When isolines carrying alleles for powdery mildew resistance are compared, the resistant isolines yielded 7% more than the adult-plant resistant isolines. With this yield advantage, it would be advantageous to use complete resistance to powdery mildew as a marker to select for phytophthora resistance in a soybean breeding program.
Classification of reaction to brown stem rot of soybean populations indicates that a Clark isoline contains Rbs3, and that a germplasm line deriving resistance from PI 90.138 contains Rbs1 and another unknown resistance gene.
Molecular marker analysis of Harosoy and a Harosoy brown stem rot isoline did not produce any polymorphic markers. Clark, Harosoy, and Williams were screened with several RAPD primers to determine the random amplified polymorphic DNA (RAPD) variability present between these cultivars. The percentage of RAPD products in common was 94% for Clark and Williams, 90% for Clark and Harosoy, and 84% for Harosoy and Williams. The material cost of running a single RAPD reaction ranged from 21 to 76 cents.
Linkage analysis of the restriction fragment length polymorphism and disease classification revealed that the loci studied are in classical linkage group 19 and RFLP linkage group J, in the most likely order Rps2 Rmd Rj2 pA233 pA724 pK375. This is the most agronomically important gene-dense region of the soybean molecular map identified to date.

Dataset excerpts:
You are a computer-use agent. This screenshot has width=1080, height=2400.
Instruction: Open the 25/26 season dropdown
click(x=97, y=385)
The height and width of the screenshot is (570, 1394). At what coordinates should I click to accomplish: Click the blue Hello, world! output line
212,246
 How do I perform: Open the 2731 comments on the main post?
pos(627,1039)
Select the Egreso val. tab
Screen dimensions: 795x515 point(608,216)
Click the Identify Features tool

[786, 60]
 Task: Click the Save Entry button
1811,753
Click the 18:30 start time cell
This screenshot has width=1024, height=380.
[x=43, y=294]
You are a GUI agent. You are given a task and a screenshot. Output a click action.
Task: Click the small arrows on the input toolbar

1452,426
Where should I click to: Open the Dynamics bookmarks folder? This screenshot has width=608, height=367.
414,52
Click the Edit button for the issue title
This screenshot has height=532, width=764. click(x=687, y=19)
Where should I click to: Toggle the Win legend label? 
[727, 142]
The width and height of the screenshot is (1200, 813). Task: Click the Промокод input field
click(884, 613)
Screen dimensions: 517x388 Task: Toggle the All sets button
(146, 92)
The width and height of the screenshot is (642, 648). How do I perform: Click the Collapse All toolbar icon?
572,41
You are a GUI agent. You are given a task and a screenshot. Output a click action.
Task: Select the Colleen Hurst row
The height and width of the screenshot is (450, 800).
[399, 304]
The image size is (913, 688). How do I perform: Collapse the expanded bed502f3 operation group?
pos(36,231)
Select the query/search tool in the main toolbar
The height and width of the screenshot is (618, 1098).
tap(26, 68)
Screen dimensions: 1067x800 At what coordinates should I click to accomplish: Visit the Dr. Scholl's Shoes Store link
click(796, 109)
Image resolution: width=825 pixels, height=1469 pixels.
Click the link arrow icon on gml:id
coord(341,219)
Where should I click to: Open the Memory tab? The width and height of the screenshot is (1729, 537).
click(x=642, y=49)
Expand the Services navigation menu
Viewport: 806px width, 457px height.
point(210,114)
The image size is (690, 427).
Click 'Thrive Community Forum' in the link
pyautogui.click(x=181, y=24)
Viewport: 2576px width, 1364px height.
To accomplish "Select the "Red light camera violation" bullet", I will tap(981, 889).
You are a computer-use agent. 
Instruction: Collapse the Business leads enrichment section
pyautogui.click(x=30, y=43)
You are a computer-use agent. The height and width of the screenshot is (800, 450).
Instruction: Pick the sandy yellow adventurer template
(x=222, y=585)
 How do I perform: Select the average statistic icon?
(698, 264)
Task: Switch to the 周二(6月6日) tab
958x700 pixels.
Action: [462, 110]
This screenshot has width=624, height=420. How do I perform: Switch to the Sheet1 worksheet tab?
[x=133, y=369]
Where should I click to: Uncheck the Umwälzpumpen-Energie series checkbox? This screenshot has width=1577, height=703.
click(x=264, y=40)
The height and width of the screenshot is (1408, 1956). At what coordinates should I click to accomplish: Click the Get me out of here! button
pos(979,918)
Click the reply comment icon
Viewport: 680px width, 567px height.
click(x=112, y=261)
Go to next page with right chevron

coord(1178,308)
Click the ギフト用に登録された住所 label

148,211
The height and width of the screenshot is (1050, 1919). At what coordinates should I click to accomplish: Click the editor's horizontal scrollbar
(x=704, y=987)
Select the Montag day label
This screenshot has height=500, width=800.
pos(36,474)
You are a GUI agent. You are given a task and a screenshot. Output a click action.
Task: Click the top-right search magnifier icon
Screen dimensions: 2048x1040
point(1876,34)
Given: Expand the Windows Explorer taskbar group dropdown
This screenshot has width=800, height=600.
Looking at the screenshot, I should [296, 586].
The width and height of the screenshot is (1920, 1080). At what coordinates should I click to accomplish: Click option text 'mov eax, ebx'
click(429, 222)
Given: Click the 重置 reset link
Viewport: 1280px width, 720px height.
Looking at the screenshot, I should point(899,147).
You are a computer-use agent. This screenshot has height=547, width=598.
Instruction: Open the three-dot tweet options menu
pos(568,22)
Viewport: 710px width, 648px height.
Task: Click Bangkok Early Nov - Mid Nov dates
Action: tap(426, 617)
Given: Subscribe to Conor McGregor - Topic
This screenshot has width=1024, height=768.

Required action 1: Output the section of the soybean text from "Classification of reaction" to "unknown resistance gene.", word for word.
Required action 2: Name, in the order the soybean text gives them, the loci it places in classical linkage group 19 and RFLP linkage group J.

Result 1:
Classification of reaction to brown stem rot of soybean populations indicates that a Clark isoline contains Rbs3, and that a germplasm line deriving resistance from PI 90.138 contains Rbs1 and another unknown resistance gene.

Result 2: Rps2, Rmd, Rj2, pA233, pA724, pK375